January 29, 2010

Linoleic Acid

Linoleic Acid
Linoleic Acid (also called cis,cis,-9,12-octadecadienoic acid) is an example of a poly-unsaturated fatty acid, due to the presence of two C=C double bonds. It is the main fatty acid found in vegetable oils such as soybean oil, corn oil and rapeseed oil.

It is used for manufacturing margarine, shortening, and salad and cooking oils, as well as soaps, emulsifiers, and quick-drying oils. The word linoleic comes from the Greek word linon (flax), and oleic meaning relating to or derived from oil.

Essential Fatty Acids
Linoleic acid belongs to one of the two classes of essential fatty acids that humans require. These acids are called "essential" because they can not be synthesised by the human body and must be eaten in food.

If a person does not eat sufficient amounts of these essental fatty acid (i.e. at least a tablespoon day), they may start to suffer symptoms including dry hair, hair loss, and poor wound healing.

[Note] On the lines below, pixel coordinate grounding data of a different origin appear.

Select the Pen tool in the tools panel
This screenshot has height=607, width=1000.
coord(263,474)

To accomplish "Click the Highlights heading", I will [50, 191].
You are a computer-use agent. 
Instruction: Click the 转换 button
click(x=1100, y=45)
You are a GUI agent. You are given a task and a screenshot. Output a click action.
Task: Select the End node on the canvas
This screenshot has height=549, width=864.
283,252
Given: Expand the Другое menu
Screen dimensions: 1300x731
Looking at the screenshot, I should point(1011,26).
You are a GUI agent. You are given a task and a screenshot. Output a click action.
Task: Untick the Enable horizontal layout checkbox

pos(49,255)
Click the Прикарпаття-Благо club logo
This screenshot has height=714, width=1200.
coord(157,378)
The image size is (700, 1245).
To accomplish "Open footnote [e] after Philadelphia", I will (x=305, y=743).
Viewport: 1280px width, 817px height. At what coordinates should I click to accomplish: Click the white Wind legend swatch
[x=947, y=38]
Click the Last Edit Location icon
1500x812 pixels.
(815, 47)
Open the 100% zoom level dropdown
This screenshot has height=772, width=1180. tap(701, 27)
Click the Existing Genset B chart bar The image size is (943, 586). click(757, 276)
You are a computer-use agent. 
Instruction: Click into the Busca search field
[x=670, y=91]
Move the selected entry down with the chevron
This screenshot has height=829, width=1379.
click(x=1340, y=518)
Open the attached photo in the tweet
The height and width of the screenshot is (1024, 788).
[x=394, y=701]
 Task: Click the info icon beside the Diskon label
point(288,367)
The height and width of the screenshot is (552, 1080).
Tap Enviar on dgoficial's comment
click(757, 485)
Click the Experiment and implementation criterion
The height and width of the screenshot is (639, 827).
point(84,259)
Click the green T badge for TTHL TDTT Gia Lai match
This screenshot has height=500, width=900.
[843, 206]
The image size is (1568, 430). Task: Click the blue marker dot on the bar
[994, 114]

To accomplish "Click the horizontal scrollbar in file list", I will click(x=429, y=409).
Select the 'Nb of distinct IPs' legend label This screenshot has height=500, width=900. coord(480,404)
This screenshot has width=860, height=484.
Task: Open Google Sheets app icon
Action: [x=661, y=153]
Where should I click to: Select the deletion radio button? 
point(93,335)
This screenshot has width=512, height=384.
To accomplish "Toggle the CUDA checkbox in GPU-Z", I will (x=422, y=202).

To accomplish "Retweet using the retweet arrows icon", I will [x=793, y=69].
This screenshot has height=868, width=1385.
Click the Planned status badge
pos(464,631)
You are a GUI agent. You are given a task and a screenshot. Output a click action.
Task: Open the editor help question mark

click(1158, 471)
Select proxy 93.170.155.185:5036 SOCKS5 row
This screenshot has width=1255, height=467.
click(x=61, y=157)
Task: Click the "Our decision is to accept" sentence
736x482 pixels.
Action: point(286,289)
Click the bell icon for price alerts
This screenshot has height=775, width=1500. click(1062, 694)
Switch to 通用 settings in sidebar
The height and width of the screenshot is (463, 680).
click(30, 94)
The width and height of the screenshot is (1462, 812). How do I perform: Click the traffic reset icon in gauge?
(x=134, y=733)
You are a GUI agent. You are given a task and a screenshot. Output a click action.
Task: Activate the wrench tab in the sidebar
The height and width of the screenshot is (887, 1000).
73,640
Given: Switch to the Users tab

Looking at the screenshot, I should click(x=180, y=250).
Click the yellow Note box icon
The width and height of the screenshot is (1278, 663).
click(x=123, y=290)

The two families of EFAs are ω-3 (or omega-3 or n-3) which comes from fish oils, and ω-6 (omega 6, n-6) which come from vegetable oils (linoleic acid is one of these). When they were discovered to be essential nutrients in 1923, the 2 families of essential fatty acids were designated as 'Vitamin F'. But around 1930, it was realized that they are better classified with the fats than with the vitamins, and so the name Vitamin F was dropped.

Margarine
In order to convert the liquid linoleic oil (and its triglyceride) into soft solid margarine, hydrogen is bubbled through the oil in the presence of a nickel catalyst under fairly mild conditions (175-190°C, 20-40 p.s.i.).

Hydrogenation in this way does a number of things. Firstly, hydrogen attaches to some of the double-bonded carbons, increasing the saturation level. In doing so, the molecules lose some of the rigidity associated with double bonds and so are able to flex. This allows them to pack closer together, raising the melting point, and turning the oil into a solid fat.

The removal of some of the reactive double bonds in this way also reduces the chances of attack by oxygen, so that the fat becomes rancid much less readily, increasing its shelf-life. Superheated steam is then passed through the molten fat to remove any impurities (especially bad-smelling acids and aldehydes).

But since this process also removes the coloration from the fat, artificial colouring agents made from carotenes of various kinds are added to make it appear yellow and buttery. Other additives include butanedione (to make it smell like butter), vitamins A and D, emulsifiers (to sharpen the flavour) and binding agents (lecithins) to hold the whole thing together.